Assigned task: Given the material below, return only the lines starting at the line with "Toggle the AM indicator LED" and ending at the line with "Click the red", exactly as they appear.

*** Opening of Data records ***

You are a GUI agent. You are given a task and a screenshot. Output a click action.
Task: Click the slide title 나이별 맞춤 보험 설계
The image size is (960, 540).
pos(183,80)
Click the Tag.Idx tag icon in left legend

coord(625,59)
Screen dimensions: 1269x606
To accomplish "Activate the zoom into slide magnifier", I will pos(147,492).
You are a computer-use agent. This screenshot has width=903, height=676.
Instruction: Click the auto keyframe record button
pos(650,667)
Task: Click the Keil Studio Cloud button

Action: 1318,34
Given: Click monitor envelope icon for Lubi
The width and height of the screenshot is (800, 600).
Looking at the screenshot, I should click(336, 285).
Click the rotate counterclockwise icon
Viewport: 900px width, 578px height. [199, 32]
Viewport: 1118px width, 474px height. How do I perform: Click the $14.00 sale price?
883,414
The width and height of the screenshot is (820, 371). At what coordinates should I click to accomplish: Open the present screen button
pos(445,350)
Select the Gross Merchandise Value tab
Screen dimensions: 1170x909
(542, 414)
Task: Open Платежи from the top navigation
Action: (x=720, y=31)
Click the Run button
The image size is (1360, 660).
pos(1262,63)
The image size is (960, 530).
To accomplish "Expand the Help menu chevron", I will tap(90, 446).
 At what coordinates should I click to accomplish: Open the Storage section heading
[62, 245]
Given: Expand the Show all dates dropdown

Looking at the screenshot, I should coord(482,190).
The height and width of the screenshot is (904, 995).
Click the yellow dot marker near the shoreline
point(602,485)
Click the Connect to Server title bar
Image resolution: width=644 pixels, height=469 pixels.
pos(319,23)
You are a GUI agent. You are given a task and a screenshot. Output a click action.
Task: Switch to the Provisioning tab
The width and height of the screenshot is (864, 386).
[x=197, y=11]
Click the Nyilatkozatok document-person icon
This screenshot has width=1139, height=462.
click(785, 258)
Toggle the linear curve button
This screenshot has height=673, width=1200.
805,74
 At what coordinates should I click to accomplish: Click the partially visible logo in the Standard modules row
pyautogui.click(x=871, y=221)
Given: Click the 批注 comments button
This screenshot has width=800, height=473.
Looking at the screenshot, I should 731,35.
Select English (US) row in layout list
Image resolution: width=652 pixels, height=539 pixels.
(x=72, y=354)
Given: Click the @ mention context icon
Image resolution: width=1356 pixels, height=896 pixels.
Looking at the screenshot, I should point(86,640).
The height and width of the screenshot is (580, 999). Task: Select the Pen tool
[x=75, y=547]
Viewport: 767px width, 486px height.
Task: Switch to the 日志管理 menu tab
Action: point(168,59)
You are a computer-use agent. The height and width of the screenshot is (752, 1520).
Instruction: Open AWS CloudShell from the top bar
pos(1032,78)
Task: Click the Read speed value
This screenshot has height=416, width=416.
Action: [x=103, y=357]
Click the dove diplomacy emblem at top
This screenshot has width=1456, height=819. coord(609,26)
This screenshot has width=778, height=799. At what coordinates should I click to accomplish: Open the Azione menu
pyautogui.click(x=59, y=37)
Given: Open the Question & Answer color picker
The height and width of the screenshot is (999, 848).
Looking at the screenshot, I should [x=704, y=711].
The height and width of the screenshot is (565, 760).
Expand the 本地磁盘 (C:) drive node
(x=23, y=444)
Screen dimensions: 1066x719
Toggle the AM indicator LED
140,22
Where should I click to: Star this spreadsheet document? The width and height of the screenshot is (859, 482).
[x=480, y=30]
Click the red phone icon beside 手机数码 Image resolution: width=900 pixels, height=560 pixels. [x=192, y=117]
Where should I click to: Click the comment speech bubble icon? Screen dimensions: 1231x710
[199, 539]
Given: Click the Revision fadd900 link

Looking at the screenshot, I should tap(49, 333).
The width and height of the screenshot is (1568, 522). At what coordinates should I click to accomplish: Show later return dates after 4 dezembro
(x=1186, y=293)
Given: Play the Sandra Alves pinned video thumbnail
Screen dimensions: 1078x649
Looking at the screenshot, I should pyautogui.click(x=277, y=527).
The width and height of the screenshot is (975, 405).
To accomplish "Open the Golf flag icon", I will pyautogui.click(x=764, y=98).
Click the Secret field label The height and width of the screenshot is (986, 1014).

*** Close of Data records ***

Answer section:
Toggle the AM indicator LED
140,22
Where should I click to: Star this spreadsheet document? The width and height of the screenshot is (859, 482).
[x=480, y=30]
Click the red phone icon beside 手机数码 Image resolution: width=900 pixels, height=560 pixels. [x=192, y=117]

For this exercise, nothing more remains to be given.